Scientists are fairly certain that genetics have something to do with autism, which is more likely to affect a child who has a sibling on the spectrum. 

From there, risk factors are a loose, disjointed network. Autism is more common in boys, children of older parents, and children with intellectual disabilities and most children don’t get diagnosed until after age four, but there’s no cut-off age. 

After much controversy, the scientific community has ruled out the notion that vaccines are a risk factor much less a cause for autism. 

Some attribute the rapid increase in cases to simple awareness. Kids are more likely to get diagnosed with autism if their parents or health providers know about the disorder. 

But most experts suspect there are environmental factors at play. 

Studies suggest that pollution and other toxins may cause epigenetic or even gut microbiome changes that raise autism risks. 

The NIOSH team decided to look at solvents, a wide and potent class of chemicals used in many industries, running the gambit from food manufacturing to plastic, engineering to dry cleaning and printing to pharmaceuticals. 

Proper protective gear is crucial when working with solvents which can be carcinogenic, toxic to the brain, and contribute to infertility. 

According to NIOSH, ‘millions of US workers’ are exposed to them. 

The powerful chemicals can get into anyone’s system via skin contact, inhalation and can linger in the body a long time. 

We already know that solvents have been linked to reproductive disruption, and it may be that they impact a baby developing in the womb.  

So the increase seen in the last 20 years may be happening as women who were exposed to these chemicals decades prior – before tighter regulations – were having children. 

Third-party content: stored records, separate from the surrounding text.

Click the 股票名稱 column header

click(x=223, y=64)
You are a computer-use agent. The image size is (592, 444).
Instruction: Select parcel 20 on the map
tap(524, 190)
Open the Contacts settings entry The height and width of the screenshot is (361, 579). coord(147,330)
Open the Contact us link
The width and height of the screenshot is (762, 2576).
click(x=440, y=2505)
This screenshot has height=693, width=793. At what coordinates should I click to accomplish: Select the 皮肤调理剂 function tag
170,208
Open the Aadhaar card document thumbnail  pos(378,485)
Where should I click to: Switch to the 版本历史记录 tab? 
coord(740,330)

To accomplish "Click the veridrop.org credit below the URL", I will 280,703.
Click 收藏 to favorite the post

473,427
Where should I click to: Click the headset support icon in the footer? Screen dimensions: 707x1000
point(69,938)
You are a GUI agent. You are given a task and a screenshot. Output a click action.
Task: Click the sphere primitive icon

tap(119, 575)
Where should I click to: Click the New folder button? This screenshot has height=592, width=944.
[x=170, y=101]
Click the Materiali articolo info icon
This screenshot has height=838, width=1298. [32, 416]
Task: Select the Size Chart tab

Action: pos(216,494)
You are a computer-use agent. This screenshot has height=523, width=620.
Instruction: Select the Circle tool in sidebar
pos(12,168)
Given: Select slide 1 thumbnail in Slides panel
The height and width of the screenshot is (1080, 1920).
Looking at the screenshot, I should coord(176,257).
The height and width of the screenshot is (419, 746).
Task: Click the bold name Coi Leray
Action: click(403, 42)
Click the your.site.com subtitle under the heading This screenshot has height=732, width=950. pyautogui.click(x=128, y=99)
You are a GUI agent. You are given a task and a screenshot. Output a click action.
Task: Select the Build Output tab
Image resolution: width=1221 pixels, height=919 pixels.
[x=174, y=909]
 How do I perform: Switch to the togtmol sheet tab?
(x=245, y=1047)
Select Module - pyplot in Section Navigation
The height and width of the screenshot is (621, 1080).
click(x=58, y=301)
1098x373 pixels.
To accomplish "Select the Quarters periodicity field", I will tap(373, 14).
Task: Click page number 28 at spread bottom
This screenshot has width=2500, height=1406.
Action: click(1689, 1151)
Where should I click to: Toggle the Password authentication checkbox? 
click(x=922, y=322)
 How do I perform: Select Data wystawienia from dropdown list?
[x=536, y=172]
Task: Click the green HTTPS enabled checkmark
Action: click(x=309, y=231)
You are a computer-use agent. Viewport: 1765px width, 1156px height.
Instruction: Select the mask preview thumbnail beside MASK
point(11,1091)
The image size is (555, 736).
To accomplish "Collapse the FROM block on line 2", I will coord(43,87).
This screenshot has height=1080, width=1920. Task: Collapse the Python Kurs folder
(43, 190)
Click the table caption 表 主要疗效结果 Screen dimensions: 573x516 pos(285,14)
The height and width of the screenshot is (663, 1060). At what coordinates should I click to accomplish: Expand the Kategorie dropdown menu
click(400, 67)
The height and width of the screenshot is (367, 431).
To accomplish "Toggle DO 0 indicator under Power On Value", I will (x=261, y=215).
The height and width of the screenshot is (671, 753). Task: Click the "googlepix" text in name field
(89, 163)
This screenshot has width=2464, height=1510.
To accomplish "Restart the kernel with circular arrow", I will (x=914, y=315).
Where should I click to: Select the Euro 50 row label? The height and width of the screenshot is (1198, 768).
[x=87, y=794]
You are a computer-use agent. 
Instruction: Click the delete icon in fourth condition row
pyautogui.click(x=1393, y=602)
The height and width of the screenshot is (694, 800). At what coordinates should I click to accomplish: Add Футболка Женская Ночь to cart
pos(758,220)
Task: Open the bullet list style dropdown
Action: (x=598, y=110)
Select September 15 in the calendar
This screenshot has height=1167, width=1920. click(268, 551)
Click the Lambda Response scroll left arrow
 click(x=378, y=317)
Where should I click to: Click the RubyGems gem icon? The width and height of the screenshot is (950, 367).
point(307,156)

The new study, published in the journal Occupational and Environmental Medicine, looked at data on the chemical and environmental exposures affecting 750 US mothers and 891 US fathers. 

Although they took into account asphalt, metal, pesticide, plastics, radiation, disinfectants and more, solvents had the most significant effect on mothers, whose exposures were most closely connected their children’s autism risks. 

The mothers of children on the autism spectrum had been exposed to more solvents than had women with children who didn’t have autism. 

And those who had been exposed to higher levels of solvents at work were 1.5 times more likely to have children with autism. 

Women who faced ‘moderate intensity’ levels of exposure were nearly twice as likely to have a child on the spectrum. 

The researchers merely monitored their subjects, so their findings don’t explain why these women might be more likely to have children with autism. 

‘However, these results are consistent with earlier reports that have identified solvents as a potential risk factor for [autism spectrum disorders],’ the researchers said.